We had the pleasure of having the SQL guru, trainer and consultant Markus Winand join us at this spring’s DevTalks, where he took the stage to talk about the evolution of SQL. Earlier that day, he gave us Smartlies an internal training session a deep dive into PostgreSQL internals and the life of the query planner. Markus is the author of SQL Performance Explained, an excellent book we constantly order new copies of for our engineers to read.
PostgreSQL is our go-to database at Smartly.io, and it powers many of our most mission-critical applications. Our biggest database is the reporting database, which has about 4 terabytes of data, and two of the biggest tables have grown to around 300 and 550 million rows.
The reporting database is accessed through our reporting backend Distillery which we recently rolled out to serve the entire Smartly.io application. Distillery accepts almost arbitrary queries using a custom query language we've developed in-house, and it’s able to turn those queries safely into SQL queries that are then run in the metrics database.
Distillery powers, for example, our re-engineered Pivot Table reporting view as well as all the performance metrics seen in various parts of our application. This means we're heavily dependent on the performance of the PostgreSQL database for running the Smartly platform.
As fans of Markus’ work, we were humbled and excited for the chance to brush up on our own SQL skills with him. We give kudos to Markus for sharing his expertise with us, and use this opportunity to share what we learnt from him with our blog readers.
1. Understanding the internals of PostgreSQL
SQL performance starts with understanding how the database engine works internally. SQL is a domain-specific programming language with the purpose of describing how data is transformed.

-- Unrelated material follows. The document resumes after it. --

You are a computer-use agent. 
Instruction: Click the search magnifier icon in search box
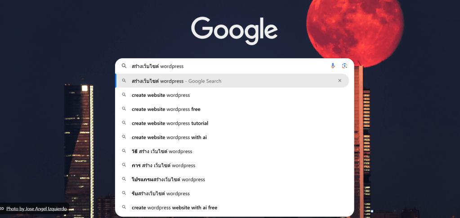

It is declarative by nature; using SQL we only need to specify what data is needed, not how to get it.
This is probably one of the biggest triumphs of SQL and has made it possible to create general purpose optimizers—or planners—for figuring out how to process the queries most efficiently, and fetch the data without the need to manually write a plan for each use case individually.
The planners don't free us from the responsibility of understanding what happens under the hood altogether. The planner is good at making choices between good and bad, but not so good at choosing between two mediocre plans. That's why it is so important to know what the database is doing and understand how it makes those choices.
2. Enter the planner
If we zoom in a bit, the first thing that the database engine puts the SQL query into is the Planner. First, the planner makes sure that the SQL is syntactically sound and that it doesn’t violate the language constraints. It also checks things like schema level constraints which means checking existence of columns referenced in the query, for example. This is almost like what the parser and compiler do in a compiled programming language. For example, database syntax errors get thrown at this point of the query execution.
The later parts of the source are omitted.